Functional relevance for multiple sclerosis-associated genetic variants

Multiple sclerosis (MS) is an inflammatory and demyelinating disease of central nervous system. Many genetic variants associated with MS have been identified by genome-wide association studies, but functional mechanism underlying the associations is largely unclear. Utilizing the publically available datasets, we carried out gene relationships among implicated loci (GRAIL) analyses to search for MS-associated SNPs/genes. Expression quantitative trait loci (eQTLs) analyses were conducted to identify eQTL SNPs/target genes. Further, functional prediction for SNP, differential gene expression, and functional annotation clustering analyses for gene were conducted to explore their functional relevance to MS. Among the 284 identified MS-associated SNPs (P < 10−4), eQTL analysis showed that 45 SNPs act as cis-effect regulators on 19 MS-associated genes. Among the 19 eQTL target genes, 14 showed significantly differential expressions in MS-related cells.
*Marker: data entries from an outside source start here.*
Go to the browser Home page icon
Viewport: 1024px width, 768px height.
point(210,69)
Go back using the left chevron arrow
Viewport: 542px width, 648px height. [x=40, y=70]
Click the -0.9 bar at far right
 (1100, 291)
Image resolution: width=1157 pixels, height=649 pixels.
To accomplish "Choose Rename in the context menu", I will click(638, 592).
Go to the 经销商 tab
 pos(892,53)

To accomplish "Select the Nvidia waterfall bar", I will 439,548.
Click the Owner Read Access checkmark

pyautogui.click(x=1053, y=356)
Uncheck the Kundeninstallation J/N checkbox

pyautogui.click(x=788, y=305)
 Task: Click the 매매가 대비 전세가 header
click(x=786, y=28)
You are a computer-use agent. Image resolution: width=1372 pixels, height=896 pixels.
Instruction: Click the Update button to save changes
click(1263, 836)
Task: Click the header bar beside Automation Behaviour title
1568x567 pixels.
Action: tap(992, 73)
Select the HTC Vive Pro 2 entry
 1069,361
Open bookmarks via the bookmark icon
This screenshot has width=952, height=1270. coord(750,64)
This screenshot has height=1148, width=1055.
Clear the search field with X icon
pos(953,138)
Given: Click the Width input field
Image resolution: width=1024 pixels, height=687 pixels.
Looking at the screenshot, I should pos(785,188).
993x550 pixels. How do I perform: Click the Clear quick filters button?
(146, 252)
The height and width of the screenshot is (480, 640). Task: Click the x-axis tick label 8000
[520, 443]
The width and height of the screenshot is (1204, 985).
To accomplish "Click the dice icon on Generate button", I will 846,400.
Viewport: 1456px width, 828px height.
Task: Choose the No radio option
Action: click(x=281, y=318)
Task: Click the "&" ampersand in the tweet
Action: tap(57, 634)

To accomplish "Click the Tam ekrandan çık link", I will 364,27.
Among the 45 SNPs, 15 were predicted most likely located in transcription factor (TF) binding sites, and five predicted SNPs (rs3095329 of TUBB, rs9469220/rs2647046 of HLA-DQB1, rs11154801 of AHI1, and rs1062158 of NDFIP1) have corresponding target genes with significantly differential expressions in multiple cell groups, while rs7194 of HLA-DRA was predicted in the has-miR-6507-3p binding site. The functional evidence, taken together, highlighted the functional relevance of the six SNPs to MS. The present findings provide novel insights into the functional mechanisms underlying the MS-associated genetic variants, which improve our understanding of the genetic association for MS.